WORK INSTRUCTION: The full set of entries must be copied exactly.

DATA SHOWN:
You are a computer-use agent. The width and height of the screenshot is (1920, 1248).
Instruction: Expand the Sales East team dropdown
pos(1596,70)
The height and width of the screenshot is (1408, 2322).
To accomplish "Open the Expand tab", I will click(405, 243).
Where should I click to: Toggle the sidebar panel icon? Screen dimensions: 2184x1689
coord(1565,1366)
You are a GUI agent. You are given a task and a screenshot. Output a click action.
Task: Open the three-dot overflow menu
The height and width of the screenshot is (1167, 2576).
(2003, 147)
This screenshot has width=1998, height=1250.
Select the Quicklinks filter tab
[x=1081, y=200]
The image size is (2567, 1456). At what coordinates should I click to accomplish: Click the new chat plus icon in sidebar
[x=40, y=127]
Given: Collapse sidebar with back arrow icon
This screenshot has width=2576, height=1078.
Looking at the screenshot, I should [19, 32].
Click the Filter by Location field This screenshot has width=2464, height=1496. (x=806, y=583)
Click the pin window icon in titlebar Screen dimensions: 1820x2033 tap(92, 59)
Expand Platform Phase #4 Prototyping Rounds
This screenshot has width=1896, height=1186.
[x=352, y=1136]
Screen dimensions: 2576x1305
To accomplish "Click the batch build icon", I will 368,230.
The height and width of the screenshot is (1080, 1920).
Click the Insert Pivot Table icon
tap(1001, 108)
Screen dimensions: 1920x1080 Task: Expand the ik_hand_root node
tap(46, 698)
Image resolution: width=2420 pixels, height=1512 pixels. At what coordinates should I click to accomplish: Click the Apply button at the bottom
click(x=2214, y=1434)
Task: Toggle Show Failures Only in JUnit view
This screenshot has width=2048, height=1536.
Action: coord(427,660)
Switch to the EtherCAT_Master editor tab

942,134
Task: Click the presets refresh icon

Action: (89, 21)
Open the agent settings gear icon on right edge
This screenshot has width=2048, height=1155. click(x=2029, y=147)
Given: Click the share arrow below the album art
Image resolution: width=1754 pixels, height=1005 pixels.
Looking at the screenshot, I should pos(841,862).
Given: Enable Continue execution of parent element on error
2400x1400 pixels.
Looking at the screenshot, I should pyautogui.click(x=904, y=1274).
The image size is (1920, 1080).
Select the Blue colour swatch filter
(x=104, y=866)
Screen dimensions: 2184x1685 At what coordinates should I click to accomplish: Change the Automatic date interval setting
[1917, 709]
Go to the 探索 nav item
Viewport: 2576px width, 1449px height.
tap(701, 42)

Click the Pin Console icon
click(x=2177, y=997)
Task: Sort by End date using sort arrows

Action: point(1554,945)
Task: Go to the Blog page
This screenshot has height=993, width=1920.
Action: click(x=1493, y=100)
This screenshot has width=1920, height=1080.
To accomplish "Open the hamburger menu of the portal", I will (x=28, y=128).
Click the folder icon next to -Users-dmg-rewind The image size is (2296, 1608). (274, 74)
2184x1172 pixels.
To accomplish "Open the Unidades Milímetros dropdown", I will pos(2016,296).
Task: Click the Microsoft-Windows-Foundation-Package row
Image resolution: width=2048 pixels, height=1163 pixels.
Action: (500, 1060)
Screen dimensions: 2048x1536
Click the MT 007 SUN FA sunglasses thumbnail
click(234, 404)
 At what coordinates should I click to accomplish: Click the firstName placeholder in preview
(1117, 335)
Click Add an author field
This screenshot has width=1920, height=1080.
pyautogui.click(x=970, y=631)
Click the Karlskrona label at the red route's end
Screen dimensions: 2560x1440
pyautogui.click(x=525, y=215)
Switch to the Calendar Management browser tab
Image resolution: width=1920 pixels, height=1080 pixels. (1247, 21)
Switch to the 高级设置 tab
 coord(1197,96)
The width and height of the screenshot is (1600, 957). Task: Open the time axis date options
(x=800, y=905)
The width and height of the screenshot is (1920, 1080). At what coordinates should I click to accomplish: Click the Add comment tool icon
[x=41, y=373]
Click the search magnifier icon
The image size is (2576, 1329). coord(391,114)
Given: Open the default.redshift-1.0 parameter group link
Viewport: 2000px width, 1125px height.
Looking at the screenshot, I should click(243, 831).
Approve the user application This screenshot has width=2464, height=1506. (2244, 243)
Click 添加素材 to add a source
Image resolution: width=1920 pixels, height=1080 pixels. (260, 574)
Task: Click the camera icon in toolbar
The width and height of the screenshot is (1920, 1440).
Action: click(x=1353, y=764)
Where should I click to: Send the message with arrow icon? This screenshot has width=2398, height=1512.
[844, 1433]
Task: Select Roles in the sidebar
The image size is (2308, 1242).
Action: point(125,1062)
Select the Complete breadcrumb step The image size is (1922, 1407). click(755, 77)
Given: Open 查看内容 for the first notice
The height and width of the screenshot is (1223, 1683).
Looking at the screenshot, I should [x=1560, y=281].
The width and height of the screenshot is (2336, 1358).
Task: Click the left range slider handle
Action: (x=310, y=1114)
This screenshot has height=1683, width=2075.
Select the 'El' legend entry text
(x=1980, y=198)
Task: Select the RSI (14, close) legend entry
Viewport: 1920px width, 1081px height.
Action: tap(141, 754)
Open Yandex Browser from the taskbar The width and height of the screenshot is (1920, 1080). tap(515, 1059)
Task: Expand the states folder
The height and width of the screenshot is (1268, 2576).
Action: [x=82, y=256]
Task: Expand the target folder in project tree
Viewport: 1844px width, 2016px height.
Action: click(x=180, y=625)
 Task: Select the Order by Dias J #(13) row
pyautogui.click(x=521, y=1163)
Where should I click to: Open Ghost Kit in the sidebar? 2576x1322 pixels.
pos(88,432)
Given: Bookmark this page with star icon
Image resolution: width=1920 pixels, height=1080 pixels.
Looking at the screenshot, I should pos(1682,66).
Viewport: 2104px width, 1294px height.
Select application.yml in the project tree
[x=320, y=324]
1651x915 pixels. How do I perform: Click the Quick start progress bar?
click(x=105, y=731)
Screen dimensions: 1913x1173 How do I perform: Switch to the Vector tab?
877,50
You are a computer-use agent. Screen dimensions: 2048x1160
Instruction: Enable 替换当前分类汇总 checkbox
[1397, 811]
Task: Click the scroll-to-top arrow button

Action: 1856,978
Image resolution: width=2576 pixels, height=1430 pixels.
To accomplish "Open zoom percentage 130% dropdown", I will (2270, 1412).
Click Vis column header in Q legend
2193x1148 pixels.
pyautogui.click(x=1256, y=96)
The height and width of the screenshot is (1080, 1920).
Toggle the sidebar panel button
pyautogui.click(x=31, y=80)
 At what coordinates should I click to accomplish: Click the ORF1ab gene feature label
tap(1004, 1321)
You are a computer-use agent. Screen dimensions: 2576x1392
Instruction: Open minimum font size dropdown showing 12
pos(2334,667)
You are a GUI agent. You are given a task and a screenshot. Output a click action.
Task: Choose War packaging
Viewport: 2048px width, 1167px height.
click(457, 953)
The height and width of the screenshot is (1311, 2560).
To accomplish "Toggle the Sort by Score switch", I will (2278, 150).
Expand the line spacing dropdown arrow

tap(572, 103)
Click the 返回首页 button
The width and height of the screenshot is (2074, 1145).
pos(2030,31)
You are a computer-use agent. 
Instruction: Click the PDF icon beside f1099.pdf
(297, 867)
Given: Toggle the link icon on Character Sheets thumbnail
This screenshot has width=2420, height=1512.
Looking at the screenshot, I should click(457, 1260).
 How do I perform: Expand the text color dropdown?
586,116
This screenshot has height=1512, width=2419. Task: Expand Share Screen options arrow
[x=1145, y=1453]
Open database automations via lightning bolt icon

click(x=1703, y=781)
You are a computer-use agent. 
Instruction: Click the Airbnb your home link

ANSWER SECTION:
You are a computer-use agent. The width and height of the screenshot is (1920, 1248).
Instruction: Expand the Sales East team dropdown
pos(1596,70)
The height and width of the screenshot is (1408, 2322).
To accomplish "Open the Expand tab", I will click(405, 243).
Where should I click to: Toggle the sidebar panel icon? Screen dimensions: 2184x1689
coord(1565,1366)
You are a GUI agent. You are given a task and a screenshot. Output a click action.
Task: Open the three-dot overflow menu
The height and width of the screenshot is (1167, 2576).
(2003, 147)
This screenshot has width=1998, height=1250.
Select the Quicklinks filter tab
[x=1081, y=200]
The image size is (2567, 1456). At what coordinates should I click to accomplish: Click the new chat plus icon in sidebar
[x=40, y=127]
Given: Collapse sidebar with back arrow icon
This screenshot has width=2576, height=1078.
Looking at the screenshot, I should [19, 32].
Click the Filter by Location field This screenshot has width=2464, height=1496. (x=806, y=583)
Click the pin window icon in titlebar Screen dimensions: 1820x2033 tap(92, 59)
Expand Platform Phase #4 Prototyping Rounds
This screenshot has width=1896, height=1186.
[x=352, y=1136]
Screen dimensions: 2576x1305
To accomplish "Click the batch build icon", I will 368,230.
The height and width of the screenshot is (1080, 1920).
Click the Insert Pivot Table icon
tap(1001, 108)
Screen dimensions: 1920x1080 Task: Expand the ik_hand_root node
tap(46, 698)
Image resolution: width=2420 pixels, height=1512 pixels. At what coordinates should I click to accomplish: Click the Apply button at the bottom
click(x=2214, y=1434)
Task: Toggle Show Failures Only in JUnit view
This screenshot has width=2048, height=1536.
Action: coord(427,660)
Switch to the EtherCAT_Master editor tab

942,134
Task: Click the presets refresh icon

Action: (89, 21)
Open the agent settings gear icon on right edge
This screenshot has width=2048, height=1155. click(x=2029, y=147)
Given: Click the share arrow below the album art
Image resolution: width=1754 pixels, height=1005 pixels.
Looking at the screenshot, I should pos(841,862).
Given: Enable Continue execution of parent element on error
2400x1400 pixels.
Looking at the screenshot, I should pyautogui.click(x=904, y=1274).
The image size is (1920, 1080).
Select the Blue colour swatch filter
(x=104, y=866)
Screen dimensions: 2184x1685 At what coordinates should I click to accomplish: Change the Automatic date interval setting
[1917, 709]
Go to the 探索 nav item
Viewport: 2576px width, 1449px height.
tap(701, 42)

Click the Pin Console icon
click(x=2177, y=997)
Task: Sort by End date using sort arrows

Action: point(1554,945)
Task: Go to the Blog page
This screenshot has height=993, width=1920.
Action: click(x=1493, y=100)
This screenshot has width=1920, height=1080.
To accomplish "Open the hamburger menu of the portal", I will (x=28, y=128).
Click the folder icon next to -Users-dmg-rewind The image size is (2296, 1608). (274, 74)
2184x1172 pixels.
To accomplish "Open the Unidades Milímetros dropdown", I will pos(2016,296).
Task: Click the Microsoft-Windows-Foundation-Package row
Image resolution: width=2048 pixels, height=1163 pixels.
Action: (500, 1060)
Screen dimensions: 2048x1536
Click the MT 007 SUN FA sunglasses thumbnail
click(234, 404)
 At what coordinates should I click to accomplish: Click the firstName placeholder in preview
(1117, 335)
Click Add an author field
This screenshot has width=1920, height=1080.
pyautogui.click(x=970, y=631)
Click the Karlskrona label at the red route's end
Screen dimensions: 2560x1440
pyautogui.click(x=525, y=215)
Switch to the Calendar Management browser tab
Image resolution: width=1920 pixels, height=1080 pixels. (1247, 21)
Switch to the 高级设置 tab
 coord(1197,96)
The width and height of the screenshot is (1600, 957). Task: Open the time axis date options
(x=800, y=905)
The width and height of the screenshot is (1920, 1080). At what coordinates should I click to accomplish: Click the Add comment tool icon
[x=41, y=373]
Click the search magnifier icon
The image size is (2576, 1329). coord(391,114)
Given: Open the default.redshift-1.0 parameter group link
Viewport: 2000px width, 1125px height.
Looking at the screenshot, I should click(243, 831).
Approve the user application This screenshot has width=2464, height=1506. (2244, 243)
Click 添加素材 to add a source
Image resolution: width=1920 pixels, height=1080 pixels. (260, 574)
Task: Click the camera icon in toolbar
The width and height of the screenshot is (1920, 1440).
Action: click(x=1353, y=764)
Where should I click to: Send the message with arrow icon? This screenshot has width=2398, height=1512.
[844, 1433]
Task: Select Roles in the sidebar
The image size is (2308, 1242).
Action: point(125,1062)
Select the Complete breadcrumb step The image size is (1922, 1407). click(755, 77)
Given: Open 查看内容 for the first notice
The height and width of the screenshot is (1223, 1683).
Looking at the screenshot, I should [x=1560, y=281].
The width and height of the screenshot is (2336, 1358).
Task: Click the left range slider handle
Action: (x=310, y=1114)
This screenshot has height=1683, width=2075.
Select the 'El' legend entry text
(x=1980, y=198)
Task: Select the RSI (14, close) legend entry
Viewport: 1920px width, 1081px height.
Action: tap(141, 754)
Open Yandex Browser from the taskbar The width and height of the screenshot is (1920, 1080). tap(515, 1059)
Task: Expand the states folder
The height and width of the screenshot is (1268, 2576).
Action: [x=82, y=256]
Task: Expand the target folder in project tree
Viewport: 1844px width, 2016px height.
Action: click(x=180, y=625)
 Task: Select the Order by Dias J #(13) row
pyautogui.click(x=521, y=1163)
Where should I click to: Open Ghost Kit in the sidebar? 2576x1322 pixels.
pos(88,432)
Given: Bookmark this page with star icon
Image resolution: width=1920 pixels, height=1080 pixels.
Looking at the screenshot, I should pos(1682,66).
Viewport: 2104px width, 1294px height.
Select application.yml in the project tree
[x=320, y=324]
1651x915 pixels. How do I perform: Click the Quick start progress bar?
click(x=105, y=731)
Screen dimensions: 1913x1173 How do I perform: Switch to the Vector tab?
877,50
You are a computer-use agent. Screen dimensions: 2048x1160
Instruction: Enable 替换当前分类汇总 checkbox
[1397, 811]
Task: Click the scroll-to-top arrow button

Action: 1856,978
Image resolution: width=2576 pixels, height=1430 pixels.
To accomplish "Open zoom percentage 130% dropdown", I will (2270, 1412).
Click Vis column header in Q legend
2193x1148 pixels.
pyautogui.click(x=1256, y=96)
The height and width of the screenshot is (1080, 1920).
Toggle the sidebar panel button
pyautogui.click(x=31, y=80)
 At what coordinates should I click to accomplish: Click the ORF1ab gene feature label
tap(1004, 1321)
You are a computer-use agent. Screen dimensions: 2576x1392
Instruction: Open minimum font size dropdown showing 12
pos(2334,667)
You are a GUI agent. You are given a task and a screenshot. Output a click action.
Task: Choose War packaging
Viewport: 2048px width, 1167px height.
click(457, 953)
The height and width of the screenshot is (1311, 2560).
To accomplish "Toggle the Sort by Score switch", I will (2278, 150).
Expand the line spacing dropdown arrow

tap(572, 103)
Click the 返回首页 button
The width and height of the screenshot is (2074, 1145).
pos(2030,31)
You are a computer-use agent. 
Instruction: Click the PDF icon beside f1099.pdf
(297, 867)
Given: Toggle the link icon on Character Sheets thumbnail
This screenshot has width=2420, height=1512.
Looking at the screenshot, I should click(457, 1260).
 How do I perform: Expand the text color dropdown?
586,116
This screenshot has height=1512, width=2419. Task: Expand Share Screen options arrow
[x=1145, y=1453]
Open database automations via lightning bolt icon

click(x=1703, y=781)
You are a computer-use agent. 
Instruction: Click the Airbnb your home link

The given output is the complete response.